What you will do: Copy the material from the start through the line containing "Action: pyautogui.click(x=779, y=321)", replacing "slide" with "banner" and leaving everything else the same.

━━━ Exercise data

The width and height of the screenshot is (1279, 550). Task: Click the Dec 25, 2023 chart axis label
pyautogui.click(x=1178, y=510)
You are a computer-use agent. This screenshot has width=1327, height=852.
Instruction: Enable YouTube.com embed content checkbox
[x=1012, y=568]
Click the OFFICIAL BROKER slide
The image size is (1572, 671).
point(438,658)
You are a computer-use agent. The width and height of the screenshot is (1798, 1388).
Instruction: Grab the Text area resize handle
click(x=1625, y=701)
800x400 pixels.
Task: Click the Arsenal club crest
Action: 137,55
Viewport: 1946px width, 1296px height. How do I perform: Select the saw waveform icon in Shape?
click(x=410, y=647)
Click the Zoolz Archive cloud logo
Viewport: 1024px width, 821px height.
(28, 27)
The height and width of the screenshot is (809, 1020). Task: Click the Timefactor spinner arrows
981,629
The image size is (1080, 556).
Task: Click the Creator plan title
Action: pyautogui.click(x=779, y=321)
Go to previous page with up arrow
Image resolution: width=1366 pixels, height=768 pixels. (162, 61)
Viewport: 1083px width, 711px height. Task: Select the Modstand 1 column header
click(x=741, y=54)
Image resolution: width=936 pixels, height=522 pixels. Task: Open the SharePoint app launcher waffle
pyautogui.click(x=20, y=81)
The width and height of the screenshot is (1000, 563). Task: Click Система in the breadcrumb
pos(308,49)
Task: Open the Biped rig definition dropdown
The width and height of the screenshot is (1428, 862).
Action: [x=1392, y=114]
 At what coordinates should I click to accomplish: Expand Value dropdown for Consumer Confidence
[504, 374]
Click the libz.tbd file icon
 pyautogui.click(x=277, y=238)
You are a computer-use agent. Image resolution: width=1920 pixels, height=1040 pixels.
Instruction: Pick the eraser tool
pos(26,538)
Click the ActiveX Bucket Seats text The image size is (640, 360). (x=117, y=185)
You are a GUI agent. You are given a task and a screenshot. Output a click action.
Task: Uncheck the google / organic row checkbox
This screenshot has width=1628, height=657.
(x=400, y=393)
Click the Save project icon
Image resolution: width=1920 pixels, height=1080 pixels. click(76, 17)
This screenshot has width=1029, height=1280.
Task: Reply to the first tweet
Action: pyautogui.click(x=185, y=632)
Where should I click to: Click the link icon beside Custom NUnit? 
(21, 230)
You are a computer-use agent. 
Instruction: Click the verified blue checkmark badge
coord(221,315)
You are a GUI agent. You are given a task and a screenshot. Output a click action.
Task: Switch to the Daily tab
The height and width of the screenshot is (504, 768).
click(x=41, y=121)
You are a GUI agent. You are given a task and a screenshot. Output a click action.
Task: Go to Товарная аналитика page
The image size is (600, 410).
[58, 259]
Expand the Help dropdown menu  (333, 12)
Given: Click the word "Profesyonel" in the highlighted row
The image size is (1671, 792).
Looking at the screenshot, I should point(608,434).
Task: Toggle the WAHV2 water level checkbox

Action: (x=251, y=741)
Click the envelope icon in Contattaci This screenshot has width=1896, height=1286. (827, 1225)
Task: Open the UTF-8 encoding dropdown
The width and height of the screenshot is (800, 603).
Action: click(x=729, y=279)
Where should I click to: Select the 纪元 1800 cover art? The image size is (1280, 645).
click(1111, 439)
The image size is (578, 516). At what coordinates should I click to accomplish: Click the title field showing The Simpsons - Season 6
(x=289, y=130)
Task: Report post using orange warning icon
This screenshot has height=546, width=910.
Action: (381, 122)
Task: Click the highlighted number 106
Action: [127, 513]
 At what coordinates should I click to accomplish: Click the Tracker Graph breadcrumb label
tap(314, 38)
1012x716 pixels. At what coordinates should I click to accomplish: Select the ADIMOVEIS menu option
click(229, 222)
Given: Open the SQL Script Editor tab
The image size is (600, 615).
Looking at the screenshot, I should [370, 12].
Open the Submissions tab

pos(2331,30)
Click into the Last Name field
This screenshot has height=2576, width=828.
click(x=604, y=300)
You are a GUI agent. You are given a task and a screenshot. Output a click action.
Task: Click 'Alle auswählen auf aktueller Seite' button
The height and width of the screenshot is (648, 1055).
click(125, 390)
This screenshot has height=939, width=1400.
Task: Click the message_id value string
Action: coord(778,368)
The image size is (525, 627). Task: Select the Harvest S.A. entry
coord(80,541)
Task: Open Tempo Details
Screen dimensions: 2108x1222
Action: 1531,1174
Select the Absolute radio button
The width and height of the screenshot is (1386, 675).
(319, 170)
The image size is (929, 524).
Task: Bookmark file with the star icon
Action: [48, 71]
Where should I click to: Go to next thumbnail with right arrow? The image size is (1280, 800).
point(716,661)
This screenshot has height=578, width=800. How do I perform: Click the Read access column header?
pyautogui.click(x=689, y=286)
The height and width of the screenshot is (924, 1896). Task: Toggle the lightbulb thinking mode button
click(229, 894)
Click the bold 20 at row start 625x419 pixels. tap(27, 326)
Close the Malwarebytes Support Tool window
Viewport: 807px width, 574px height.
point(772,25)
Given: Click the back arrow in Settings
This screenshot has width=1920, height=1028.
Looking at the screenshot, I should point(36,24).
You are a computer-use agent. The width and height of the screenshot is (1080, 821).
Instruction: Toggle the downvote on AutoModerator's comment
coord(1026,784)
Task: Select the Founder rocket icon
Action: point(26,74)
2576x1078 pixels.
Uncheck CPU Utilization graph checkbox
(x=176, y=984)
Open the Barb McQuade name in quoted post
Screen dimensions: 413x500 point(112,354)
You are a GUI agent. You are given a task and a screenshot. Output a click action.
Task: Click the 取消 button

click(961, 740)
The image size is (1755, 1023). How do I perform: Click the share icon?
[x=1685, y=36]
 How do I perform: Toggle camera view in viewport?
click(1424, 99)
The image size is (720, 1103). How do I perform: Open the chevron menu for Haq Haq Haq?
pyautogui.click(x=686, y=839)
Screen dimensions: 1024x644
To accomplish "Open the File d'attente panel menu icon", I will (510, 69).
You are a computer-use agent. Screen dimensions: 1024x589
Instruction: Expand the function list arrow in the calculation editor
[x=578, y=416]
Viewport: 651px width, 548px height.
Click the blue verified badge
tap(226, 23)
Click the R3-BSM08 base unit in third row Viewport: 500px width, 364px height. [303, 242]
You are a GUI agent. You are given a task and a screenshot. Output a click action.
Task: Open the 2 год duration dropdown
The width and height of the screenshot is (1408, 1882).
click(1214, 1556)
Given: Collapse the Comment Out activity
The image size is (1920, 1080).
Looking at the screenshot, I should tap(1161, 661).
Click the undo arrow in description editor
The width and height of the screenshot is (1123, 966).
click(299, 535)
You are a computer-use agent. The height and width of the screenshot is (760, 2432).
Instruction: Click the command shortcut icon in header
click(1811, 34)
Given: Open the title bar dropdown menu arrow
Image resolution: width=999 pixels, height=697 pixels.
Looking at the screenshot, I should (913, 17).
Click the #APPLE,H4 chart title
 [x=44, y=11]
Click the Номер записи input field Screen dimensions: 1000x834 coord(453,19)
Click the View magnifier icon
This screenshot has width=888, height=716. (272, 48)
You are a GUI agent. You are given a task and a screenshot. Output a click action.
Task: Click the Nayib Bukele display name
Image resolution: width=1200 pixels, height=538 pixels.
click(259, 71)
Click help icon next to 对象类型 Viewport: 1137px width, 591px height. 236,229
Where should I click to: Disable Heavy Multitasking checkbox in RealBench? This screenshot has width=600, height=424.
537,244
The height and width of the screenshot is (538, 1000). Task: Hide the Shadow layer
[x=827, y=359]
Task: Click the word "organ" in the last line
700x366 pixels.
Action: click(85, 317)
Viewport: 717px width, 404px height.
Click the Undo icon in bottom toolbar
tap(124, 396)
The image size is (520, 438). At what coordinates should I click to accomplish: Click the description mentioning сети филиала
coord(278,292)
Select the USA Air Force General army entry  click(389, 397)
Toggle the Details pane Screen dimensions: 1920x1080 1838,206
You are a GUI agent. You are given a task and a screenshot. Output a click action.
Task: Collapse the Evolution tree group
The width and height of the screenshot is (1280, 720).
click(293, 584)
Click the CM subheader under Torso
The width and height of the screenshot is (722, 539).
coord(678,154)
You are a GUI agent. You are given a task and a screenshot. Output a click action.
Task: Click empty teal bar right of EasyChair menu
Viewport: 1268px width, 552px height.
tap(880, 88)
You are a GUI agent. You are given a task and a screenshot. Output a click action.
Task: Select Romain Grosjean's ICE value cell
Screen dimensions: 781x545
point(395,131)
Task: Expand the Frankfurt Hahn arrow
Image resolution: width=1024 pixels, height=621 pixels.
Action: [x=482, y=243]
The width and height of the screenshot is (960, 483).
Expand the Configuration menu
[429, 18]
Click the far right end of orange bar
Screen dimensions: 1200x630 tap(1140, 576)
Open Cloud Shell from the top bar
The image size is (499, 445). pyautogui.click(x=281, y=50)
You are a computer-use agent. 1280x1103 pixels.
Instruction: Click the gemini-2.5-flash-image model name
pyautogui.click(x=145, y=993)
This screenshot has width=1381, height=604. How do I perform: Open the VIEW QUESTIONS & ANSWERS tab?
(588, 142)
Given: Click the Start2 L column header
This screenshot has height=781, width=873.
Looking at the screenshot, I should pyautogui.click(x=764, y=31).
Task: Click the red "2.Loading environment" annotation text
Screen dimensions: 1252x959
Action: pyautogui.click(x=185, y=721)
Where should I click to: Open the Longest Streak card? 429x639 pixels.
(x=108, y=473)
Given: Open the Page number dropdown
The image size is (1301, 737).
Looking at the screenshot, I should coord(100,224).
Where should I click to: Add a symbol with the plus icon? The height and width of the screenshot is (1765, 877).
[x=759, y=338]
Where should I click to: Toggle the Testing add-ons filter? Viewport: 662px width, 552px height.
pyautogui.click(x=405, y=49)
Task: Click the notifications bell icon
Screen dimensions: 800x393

━━━━━━

Task response:
The width and height of the screenshot is (1279, 550). Task: Click the Dec 25, 2023 chart axis label
pyautogui.click(x=1178, y=510)
You are a computer-use agent. This screenshot has width=1327, height=852.
Instruction: Enable YouTube.com embed content checkbox
[x=1012, y=568]
Click the OFFICIAL BROKER banner
The image size is (1572, 671).
point(438,658)
You are a computer-use agent. The width and height of the screenshot is (1798, 1388).
Instruction: Grab the Text area resize handle
click(x=1625, y=701)
800x400 pixels.
Task: Click the Arsenal club crest
Action: 137,55
Viewport: 1946px width, 1296px height. How do I perform: Select the saw waveform icon in Shape?
click(x=410, y=647)
Click the Zoolz Archive cloud logo
Viewport: 1024px width, 821px height.
(28, 27)
The height and width of the screenshot is (809, 1020). Task: Click the Timefactor spinner arrows
981,629
The image size is (1080, 556).
Task: Click the Creator plan title
Action: pyautogui.click(x=779, y=321)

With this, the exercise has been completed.